(Dataset entries)
==========

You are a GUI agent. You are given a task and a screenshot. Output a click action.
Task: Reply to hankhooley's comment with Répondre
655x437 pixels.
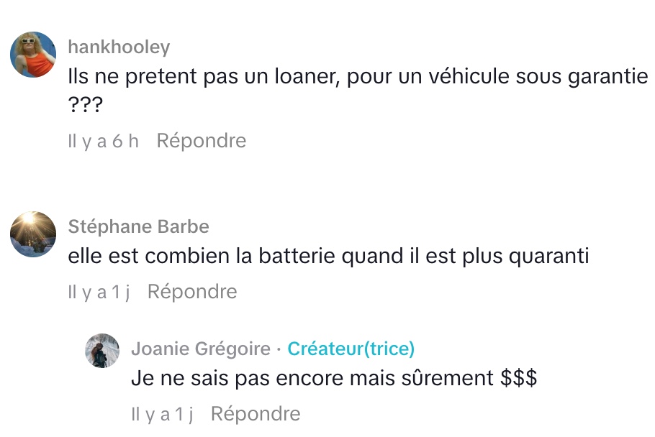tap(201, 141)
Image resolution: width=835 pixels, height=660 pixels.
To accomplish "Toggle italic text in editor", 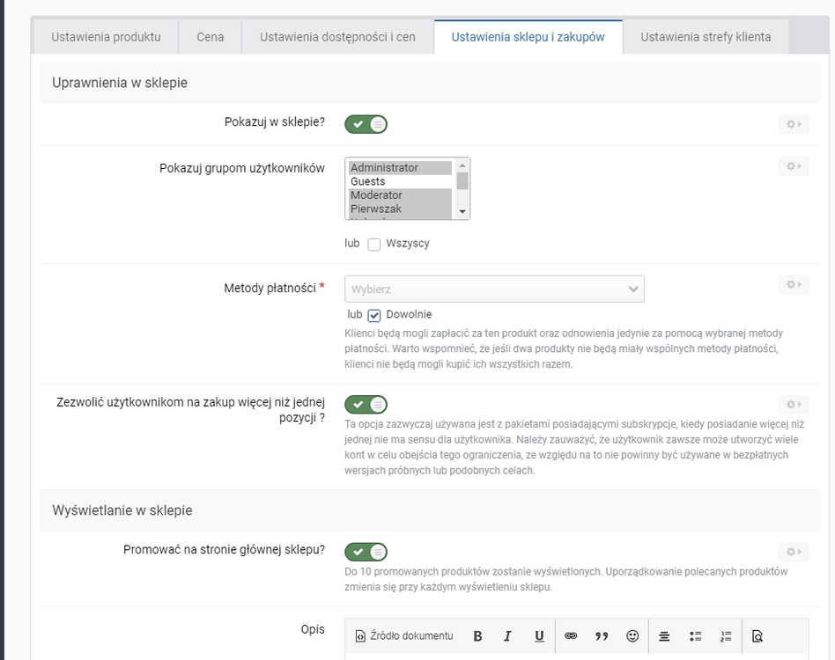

==========

- EXERCISE -
Only the lines from the one containing "Task: Reply to" through the last line of the entries above should be copied, exactly as they are and without the pictures.

- TASK OUTPUT -
Task: Reply to hankhooley's comment with Répondre
655x437 pixels.
tap(201, 141)
Image resolution: width=835 pixels, height=660 pixels.
To accomplish "Toggle italic text in editor", 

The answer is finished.